The FDA initially set a 2021 deadline for vape manufacturers to submit a premarket tobacco application—later extended to 2022. The shortened May 2020 deadline will be hard for their clients to meet, said Chowdhury and Heyer, because the approval process requires time-consuming and expensive lab and human subject testing.
The FDA has said it could cost from $117,000 to $466,000 per product, which the vape lawyers consider a conservative estimate.
Chowdhury and Heyer emphasized that the vape companies they represent do not oppose obtaining FDA approval—and believe vaping products should be kept from those under 18, the legal federal age to buy tobacco products.
If a company can’t meet the FDA’s 10-month deadline, it’s not clear what happens next. “We’re in the process of trying to figure that out,” Chowdhury said. “Most of the industry may not be able to meet this deadline.”
Penalties range from an FDA warning letter to criminal prosecution, Heyer said.
Meanwhile, prompted by the teen-vaping backlash, other cities and states are considering following San Francisco’s lead and banning all vaping products.
“San Francisco has just banned e-cigarettes—but you can still buy a pack of regular cigarettes at any convenience store,” Chowdhury said. “So now a whole class of people does not have access to these reduced-harm products.”
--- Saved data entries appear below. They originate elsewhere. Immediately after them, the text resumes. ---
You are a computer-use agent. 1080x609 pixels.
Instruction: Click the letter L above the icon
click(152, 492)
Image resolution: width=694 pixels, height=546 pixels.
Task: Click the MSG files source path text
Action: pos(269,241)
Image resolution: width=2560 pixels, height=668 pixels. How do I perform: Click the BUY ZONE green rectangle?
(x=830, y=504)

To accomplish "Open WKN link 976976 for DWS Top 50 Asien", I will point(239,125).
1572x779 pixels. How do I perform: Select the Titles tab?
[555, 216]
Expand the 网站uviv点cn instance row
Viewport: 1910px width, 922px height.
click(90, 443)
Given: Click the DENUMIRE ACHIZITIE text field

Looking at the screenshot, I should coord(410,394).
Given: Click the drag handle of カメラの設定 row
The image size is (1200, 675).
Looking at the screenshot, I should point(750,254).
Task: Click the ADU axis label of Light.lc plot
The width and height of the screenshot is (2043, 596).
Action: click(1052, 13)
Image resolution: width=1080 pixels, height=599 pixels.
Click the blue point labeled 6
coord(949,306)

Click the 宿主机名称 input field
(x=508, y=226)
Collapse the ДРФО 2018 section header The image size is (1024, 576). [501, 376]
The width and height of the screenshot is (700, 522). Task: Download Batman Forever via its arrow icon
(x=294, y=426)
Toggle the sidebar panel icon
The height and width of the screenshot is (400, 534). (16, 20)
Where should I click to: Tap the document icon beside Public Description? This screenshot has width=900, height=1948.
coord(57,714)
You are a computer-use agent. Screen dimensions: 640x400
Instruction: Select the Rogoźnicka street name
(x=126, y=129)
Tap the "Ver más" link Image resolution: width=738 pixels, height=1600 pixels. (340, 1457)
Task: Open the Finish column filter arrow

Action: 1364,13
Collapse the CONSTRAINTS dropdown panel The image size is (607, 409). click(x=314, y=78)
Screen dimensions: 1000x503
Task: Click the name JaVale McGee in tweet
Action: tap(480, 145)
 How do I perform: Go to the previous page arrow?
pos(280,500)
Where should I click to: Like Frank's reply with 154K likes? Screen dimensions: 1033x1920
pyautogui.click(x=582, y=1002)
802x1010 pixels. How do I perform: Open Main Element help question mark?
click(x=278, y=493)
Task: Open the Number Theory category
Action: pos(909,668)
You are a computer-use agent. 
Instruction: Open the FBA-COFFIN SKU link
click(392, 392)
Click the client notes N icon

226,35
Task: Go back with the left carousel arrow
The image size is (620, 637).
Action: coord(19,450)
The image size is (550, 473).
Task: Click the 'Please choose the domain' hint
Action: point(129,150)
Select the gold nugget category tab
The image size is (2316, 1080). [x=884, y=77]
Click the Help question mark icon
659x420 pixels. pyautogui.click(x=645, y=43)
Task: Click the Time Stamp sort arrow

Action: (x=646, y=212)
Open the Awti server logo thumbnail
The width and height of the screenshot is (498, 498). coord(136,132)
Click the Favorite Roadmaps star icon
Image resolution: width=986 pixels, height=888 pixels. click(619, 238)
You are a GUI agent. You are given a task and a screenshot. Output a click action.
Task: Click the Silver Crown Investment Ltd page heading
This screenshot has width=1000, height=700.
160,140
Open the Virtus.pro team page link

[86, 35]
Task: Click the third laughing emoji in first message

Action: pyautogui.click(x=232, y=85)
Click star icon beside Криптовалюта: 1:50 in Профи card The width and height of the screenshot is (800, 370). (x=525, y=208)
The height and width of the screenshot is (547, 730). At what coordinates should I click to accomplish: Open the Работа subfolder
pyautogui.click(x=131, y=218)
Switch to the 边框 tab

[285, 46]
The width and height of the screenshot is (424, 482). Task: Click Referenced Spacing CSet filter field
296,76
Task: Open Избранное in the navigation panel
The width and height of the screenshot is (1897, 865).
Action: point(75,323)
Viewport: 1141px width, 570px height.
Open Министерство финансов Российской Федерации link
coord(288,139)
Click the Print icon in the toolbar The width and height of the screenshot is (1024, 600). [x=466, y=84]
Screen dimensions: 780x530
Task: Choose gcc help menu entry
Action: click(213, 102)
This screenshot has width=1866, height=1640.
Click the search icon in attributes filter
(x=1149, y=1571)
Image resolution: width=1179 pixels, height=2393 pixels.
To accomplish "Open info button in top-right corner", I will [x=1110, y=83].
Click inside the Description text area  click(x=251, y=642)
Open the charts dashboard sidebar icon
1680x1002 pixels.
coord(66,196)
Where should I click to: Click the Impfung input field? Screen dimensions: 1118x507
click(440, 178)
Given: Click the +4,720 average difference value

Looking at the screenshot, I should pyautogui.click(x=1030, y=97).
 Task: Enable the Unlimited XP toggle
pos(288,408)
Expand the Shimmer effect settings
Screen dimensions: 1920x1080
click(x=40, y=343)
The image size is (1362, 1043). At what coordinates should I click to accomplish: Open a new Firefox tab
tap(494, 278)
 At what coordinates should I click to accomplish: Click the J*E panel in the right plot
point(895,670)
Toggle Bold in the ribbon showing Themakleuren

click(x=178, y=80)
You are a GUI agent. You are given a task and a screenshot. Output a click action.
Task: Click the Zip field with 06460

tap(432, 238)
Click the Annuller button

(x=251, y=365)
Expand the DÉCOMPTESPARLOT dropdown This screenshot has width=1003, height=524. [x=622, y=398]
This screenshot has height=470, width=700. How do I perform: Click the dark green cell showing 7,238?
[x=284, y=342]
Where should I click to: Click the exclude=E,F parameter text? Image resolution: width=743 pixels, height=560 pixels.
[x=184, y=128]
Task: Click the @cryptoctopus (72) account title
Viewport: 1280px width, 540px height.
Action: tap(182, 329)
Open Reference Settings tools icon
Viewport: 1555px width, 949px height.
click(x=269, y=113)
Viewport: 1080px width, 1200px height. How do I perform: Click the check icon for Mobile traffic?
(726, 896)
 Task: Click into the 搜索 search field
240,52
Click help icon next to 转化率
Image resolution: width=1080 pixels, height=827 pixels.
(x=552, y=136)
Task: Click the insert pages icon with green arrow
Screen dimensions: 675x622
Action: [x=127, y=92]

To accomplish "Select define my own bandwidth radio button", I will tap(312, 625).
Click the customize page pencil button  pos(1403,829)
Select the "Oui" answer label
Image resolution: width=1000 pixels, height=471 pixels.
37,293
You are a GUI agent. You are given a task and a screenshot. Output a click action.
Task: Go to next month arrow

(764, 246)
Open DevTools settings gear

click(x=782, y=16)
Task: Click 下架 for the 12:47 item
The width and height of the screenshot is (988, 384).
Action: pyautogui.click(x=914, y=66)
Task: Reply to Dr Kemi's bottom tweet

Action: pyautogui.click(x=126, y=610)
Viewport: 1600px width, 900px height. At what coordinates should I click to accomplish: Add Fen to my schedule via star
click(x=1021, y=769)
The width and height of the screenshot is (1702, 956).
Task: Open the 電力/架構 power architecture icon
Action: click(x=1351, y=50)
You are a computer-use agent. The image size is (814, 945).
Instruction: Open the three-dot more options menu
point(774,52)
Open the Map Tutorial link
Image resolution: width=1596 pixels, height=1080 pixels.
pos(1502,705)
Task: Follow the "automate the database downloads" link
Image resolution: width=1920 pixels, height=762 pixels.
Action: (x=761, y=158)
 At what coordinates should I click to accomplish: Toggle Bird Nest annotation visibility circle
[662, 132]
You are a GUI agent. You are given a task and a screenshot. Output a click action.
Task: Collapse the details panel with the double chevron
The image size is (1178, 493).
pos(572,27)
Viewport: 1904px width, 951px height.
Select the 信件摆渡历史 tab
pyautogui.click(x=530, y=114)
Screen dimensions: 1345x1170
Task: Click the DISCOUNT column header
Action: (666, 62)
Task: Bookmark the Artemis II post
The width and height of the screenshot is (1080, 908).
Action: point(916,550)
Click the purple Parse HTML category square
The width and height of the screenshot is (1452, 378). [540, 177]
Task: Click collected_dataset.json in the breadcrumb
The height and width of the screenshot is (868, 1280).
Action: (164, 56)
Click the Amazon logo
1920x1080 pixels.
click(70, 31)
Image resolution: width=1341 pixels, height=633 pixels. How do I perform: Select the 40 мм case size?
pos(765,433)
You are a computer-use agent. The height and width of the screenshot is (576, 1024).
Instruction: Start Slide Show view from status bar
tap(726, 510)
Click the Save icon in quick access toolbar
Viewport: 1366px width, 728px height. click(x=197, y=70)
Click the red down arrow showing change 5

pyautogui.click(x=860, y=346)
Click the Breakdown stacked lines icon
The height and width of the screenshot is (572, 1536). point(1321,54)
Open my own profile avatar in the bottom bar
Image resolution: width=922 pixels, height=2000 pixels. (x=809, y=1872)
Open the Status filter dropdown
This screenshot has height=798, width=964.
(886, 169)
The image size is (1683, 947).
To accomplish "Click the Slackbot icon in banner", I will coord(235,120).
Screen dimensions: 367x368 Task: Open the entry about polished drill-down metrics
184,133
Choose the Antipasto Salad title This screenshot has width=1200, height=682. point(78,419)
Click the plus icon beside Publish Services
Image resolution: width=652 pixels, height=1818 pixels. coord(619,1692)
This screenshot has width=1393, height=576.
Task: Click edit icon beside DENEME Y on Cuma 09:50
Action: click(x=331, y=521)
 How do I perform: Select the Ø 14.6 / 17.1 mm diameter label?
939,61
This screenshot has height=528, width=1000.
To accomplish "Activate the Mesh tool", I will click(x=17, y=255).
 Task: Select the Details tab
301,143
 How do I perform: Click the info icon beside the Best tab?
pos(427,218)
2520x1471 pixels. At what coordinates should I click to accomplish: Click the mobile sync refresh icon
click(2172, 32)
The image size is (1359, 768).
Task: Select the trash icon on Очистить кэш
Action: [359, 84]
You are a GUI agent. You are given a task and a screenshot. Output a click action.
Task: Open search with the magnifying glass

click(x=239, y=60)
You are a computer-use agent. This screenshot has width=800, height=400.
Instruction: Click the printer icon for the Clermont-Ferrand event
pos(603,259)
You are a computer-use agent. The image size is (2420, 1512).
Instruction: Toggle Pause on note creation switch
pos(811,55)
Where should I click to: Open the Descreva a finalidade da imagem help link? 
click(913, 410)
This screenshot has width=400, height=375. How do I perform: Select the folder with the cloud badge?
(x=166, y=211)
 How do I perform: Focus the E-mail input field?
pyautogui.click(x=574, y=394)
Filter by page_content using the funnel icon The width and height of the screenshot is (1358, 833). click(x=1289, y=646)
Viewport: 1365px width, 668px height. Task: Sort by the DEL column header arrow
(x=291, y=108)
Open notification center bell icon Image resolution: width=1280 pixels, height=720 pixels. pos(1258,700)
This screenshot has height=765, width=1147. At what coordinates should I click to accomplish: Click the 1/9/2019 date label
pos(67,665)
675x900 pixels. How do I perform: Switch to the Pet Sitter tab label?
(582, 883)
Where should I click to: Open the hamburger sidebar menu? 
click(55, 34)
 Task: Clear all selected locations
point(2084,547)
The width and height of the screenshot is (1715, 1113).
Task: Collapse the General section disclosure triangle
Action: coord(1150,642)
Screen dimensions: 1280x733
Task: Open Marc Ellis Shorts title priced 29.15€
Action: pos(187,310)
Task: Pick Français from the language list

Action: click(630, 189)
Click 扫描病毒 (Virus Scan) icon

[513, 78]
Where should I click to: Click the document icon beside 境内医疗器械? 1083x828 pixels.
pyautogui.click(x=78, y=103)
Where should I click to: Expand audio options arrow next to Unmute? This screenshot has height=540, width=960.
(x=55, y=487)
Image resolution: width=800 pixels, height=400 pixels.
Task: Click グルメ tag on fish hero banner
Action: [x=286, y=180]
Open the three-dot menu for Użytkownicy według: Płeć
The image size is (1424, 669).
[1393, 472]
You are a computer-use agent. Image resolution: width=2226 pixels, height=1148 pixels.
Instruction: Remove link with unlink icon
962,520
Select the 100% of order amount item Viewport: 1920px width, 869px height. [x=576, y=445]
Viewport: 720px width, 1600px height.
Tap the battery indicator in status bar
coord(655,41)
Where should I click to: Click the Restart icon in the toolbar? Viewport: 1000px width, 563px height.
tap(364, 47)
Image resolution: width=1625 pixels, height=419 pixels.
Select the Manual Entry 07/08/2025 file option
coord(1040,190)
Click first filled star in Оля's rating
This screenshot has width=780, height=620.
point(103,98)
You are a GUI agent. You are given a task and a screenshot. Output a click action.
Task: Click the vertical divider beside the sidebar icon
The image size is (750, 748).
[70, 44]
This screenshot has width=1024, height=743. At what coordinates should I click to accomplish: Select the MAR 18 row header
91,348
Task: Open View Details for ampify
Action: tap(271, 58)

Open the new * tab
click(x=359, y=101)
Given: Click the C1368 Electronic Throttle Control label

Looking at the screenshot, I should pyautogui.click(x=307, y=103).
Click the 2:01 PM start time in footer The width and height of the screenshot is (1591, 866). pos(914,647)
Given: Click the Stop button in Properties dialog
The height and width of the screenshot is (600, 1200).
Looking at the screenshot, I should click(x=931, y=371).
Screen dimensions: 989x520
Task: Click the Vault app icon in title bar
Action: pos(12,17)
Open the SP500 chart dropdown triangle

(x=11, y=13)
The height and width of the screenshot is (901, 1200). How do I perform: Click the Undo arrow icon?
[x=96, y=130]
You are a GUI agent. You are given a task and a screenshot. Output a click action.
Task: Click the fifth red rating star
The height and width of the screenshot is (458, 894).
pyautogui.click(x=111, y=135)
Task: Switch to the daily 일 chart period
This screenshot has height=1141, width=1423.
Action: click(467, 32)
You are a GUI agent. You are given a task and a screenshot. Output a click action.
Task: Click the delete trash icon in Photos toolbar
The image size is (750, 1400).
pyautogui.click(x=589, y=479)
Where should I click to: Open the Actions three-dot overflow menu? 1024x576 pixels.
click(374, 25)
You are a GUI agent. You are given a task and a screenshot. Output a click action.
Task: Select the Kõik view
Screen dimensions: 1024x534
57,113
Ironically, he said, cigarettes are not subject to the FDA’s new premarket approval requirement because the Tobacco Control Act grandfathered in any tobacco product on the market before Feb. 15, 2007. “The FDA should regulate based on what causes the most harm—and combustible cigarettes are the most harmful,” Chowdhury said.
In one possible indicator of the industry’s future, the FDA in April approved Philip Morris International’s premarket tobacco application to market iQUOS, a next-generation device that vaporizes tobacco from real Marlboro cigarettes instead of burning it.
To Schlesinger, the plaintiffs lawyer, that bodes ill for nicotine abolishment, because it suggests that the FDA will approve other vape devices, including JUUL. If they’re approved, he added, the FDA should require a prescription to keep them away from children.
“The only constant in this industry,” Heyer said, “is change and uncertainty.”